[Required work] Copy out each line featuring the string "bottom" from the entries beneath.

[Entries supplied]
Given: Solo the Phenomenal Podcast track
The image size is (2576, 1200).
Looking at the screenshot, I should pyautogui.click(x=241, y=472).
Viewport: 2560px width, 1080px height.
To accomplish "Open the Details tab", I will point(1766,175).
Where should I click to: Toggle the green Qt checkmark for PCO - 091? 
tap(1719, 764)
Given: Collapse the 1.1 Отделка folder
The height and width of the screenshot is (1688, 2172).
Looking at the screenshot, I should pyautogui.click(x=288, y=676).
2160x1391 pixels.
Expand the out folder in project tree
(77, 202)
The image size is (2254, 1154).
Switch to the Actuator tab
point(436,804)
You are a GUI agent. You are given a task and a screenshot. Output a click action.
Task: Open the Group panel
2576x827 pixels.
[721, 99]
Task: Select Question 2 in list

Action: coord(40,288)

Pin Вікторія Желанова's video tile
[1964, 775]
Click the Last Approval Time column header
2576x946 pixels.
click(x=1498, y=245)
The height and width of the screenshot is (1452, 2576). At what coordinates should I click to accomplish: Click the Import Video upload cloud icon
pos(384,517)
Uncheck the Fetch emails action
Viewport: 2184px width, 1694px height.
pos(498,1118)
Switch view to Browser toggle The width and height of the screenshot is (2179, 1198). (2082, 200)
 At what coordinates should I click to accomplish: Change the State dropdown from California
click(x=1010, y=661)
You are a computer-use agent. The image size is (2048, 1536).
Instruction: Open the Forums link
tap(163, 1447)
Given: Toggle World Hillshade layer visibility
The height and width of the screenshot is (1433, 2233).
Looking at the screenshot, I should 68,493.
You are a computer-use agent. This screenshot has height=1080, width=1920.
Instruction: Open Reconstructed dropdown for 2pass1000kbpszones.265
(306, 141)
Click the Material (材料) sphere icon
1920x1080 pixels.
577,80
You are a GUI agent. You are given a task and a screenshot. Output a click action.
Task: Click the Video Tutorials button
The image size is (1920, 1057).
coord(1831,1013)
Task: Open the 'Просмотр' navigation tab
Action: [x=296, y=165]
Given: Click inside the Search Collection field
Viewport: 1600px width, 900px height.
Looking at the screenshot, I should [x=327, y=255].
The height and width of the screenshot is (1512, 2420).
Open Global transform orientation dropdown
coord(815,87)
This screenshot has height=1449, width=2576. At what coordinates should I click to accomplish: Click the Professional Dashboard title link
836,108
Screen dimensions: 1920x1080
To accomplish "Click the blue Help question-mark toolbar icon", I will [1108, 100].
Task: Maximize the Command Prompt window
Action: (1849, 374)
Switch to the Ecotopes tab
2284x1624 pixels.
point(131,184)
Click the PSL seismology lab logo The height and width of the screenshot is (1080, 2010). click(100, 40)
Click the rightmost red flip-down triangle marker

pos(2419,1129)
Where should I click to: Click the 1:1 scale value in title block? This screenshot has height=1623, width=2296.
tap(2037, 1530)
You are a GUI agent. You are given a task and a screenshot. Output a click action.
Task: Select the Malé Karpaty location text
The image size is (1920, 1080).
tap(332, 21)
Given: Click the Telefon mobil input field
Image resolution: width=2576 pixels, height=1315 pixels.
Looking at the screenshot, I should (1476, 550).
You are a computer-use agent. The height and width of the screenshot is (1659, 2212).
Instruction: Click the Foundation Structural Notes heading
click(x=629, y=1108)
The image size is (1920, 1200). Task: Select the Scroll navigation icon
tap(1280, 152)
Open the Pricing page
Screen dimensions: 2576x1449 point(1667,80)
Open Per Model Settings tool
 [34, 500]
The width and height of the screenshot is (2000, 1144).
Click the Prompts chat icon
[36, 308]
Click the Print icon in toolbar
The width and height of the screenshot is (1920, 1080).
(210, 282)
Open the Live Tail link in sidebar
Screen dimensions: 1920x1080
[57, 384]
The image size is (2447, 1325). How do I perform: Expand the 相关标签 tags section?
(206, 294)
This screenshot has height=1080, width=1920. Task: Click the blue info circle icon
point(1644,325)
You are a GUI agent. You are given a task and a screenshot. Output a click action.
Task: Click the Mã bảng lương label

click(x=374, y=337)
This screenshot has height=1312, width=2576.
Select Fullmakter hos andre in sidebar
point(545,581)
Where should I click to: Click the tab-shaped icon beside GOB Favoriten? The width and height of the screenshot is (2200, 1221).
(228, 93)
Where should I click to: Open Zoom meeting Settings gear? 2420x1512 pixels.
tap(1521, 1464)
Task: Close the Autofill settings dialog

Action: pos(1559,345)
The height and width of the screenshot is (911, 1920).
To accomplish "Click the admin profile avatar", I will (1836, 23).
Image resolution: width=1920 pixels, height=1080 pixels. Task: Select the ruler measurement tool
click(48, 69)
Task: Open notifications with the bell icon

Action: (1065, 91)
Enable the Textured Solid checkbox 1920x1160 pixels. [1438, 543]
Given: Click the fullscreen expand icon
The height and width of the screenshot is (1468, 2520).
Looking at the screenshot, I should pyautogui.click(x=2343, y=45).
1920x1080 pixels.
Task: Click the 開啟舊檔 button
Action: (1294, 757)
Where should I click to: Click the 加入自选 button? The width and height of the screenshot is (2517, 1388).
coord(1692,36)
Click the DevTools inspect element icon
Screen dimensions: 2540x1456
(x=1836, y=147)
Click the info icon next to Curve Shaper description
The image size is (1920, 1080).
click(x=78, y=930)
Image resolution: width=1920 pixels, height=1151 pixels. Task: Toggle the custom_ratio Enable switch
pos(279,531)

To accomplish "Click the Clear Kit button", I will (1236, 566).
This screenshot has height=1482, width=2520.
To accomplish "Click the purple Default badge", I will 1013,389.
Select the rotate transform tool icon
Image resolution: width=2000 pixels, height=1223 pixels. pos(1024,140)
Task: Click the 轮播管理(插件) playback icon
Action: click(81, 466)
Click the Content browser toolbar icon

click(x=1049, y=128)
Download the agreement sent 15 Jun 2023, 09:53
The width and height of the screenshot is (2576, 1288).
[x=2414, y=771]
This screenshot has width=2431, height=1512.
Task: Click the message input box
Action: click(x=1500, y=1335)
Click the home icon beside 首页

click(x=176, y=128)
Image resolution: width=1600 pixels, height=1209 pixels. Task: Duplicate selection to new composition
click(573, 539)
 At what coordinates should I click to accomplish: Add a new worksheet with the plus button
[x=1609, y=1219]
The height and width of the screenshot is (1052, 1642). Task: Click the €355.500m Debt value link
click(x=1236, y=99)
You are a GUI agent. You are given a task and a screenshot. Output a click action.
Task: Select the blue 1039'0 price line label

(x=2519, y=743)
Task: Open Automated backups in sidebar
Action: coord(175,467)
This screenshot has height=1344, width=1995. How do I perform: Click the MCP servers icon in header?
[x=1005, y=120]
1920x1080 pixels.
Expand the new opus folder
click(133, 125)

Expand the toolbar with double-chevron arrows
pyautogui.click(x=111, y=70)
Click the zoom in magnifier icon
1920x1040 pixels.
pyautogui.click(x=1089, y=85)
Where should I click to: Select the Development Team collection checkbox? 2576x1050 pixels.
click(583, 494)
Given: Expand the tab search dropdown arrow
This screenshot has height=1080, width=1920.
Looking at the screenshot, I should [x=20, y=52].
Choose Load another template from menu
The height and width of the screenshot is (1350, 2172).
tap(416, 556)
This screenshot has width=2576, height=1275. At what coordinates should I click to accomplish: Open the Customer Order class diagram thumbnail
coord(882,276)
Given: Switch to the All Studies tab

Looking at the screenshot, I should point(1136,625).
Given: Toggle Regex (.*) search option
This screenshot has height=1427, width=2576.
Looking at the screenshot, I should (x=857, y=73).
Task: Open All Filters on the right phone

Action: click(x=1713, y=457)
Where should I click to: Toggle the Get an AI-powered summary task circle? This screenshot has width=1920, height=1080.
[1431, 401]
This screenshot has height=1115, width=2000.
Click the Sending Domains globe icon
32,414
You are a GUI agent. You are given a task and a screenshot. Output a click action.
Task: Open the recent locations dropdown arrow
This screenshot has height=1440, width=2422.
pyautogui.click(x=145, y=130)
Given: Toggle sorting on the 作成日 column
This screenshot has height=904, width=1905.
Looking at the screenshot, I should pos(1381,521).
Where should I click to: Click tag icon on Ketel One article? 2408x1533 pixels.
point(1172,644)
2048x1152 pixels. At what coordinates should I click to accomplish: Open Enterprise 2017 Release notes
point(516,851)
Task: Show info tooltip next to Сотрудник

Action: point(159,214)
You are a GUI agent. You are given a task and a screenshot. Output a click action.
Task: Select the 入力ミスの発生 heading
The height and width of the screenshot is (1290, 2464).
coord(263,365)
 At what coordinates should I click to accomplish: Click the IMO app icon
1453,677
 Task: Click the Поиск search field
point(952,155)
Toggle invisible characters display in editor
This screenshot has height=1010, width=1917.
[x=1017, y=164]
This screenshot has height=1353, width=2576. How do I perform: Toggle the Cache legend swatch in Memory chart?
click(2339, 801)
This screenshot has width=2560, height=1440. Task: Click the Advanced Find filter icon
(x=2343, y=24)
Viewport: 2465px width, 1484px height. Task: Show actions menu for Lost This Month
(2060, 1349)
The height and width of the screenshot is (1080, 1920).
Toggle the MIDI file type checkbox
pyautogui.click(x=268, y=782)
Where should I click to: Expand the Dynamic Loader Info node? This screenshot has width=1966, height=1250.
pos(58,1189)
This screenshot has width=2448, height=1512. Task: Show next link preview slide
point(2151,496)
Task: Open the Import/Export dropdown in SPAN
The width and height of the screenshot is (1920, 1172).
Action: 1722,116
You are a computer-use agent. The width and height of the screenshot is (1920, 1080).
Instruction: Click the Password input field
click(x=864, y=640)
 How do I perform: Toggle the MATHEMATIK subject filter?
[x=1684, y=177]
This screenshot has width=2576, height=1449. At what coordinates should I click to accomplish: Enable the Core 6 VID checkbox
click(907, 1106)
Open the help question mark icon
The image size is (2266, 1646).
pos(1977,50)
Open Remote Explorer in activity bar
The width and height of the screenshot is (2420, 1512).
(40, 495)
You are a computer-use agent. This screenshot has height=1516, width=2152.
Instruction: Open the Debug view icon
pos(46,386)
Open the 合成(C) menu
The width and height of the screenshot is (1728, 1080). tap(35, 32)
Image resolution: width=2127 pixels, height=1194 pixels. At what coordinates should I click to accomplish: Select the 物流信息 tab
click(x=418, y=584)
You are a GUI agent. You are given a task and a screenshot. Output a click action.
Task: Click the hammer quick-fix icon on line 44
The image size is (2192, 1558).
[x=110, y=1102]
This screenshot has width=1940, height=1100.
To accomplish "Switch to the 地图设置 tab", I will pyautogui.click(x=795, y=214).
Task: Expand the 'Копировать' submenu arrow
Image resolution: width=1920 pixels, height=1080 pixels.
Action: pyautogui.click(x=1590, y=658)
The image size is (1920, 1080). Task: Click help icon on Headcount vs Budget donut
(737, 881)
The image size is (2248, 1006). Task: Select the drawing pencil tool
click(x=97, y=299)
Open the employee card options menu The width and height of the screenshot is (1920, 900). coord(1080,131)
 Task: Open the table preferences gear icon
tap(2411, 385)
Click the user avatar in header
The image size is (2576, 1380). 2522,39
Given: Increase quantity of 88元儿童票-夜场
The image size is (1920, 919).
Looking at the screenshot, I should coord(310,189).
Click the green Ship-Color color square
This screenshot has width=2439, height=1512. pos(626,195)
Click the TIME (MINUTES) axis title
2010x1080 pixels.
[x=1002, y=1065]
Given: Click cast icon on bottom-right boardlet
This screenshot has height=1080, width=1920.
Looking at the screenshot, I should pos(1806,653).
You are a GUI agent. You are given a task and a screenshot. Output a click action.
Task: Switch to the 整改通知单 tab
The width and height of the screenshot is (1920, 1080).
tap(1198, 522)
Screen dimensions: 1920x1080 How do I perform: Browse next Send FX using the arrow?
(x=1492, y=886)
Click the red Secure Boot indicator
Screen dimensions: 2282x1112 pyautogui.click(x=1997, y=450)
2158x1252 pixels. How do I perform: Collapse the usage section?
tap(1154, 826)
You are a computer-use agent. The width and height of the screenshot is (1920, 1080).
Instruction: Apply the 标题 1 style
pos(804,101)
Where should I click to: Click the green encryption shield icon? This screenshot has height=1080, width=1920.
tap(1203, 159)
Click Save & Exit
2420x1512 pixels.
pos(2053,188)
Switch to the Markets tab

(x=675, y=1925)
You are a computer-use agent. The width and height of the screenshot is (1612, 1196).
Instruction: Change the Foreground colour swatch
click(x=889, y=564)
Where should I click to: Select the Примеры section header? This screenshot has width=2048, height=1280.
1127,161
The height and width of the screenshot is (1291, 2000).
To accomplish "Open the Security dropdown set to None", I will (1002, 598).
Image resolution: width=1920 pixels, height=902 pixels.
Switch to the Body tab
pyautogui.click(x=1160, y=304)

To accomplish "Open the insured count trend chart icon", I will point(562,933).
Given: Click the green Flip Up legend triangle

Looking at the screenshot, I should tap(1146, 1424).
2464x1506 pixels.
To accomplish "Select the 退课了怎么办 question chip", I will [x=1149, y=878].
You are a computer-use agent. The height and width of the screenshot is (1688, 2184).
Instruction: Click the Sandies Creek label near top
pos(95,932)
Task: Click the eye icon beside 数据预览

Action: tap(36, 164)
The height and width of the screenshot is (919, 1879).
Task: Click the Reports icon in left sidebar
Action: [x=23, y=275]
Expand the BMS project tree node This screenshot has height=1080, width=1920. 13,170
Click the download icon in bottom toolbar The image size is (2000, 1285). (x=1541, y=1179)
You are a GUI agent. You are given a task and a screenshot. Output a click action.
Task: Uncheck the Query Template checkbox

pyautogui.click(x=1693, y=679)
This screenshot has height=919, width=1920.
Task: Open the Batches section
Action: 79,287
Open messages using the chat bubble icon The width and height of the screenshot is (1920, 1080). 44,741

[Output of the task]
Given: Click cast icon on bottom-right boardlet
Click the download icon in bottom toolbar The image size is (2000, 1285). (x=1541, y=1179)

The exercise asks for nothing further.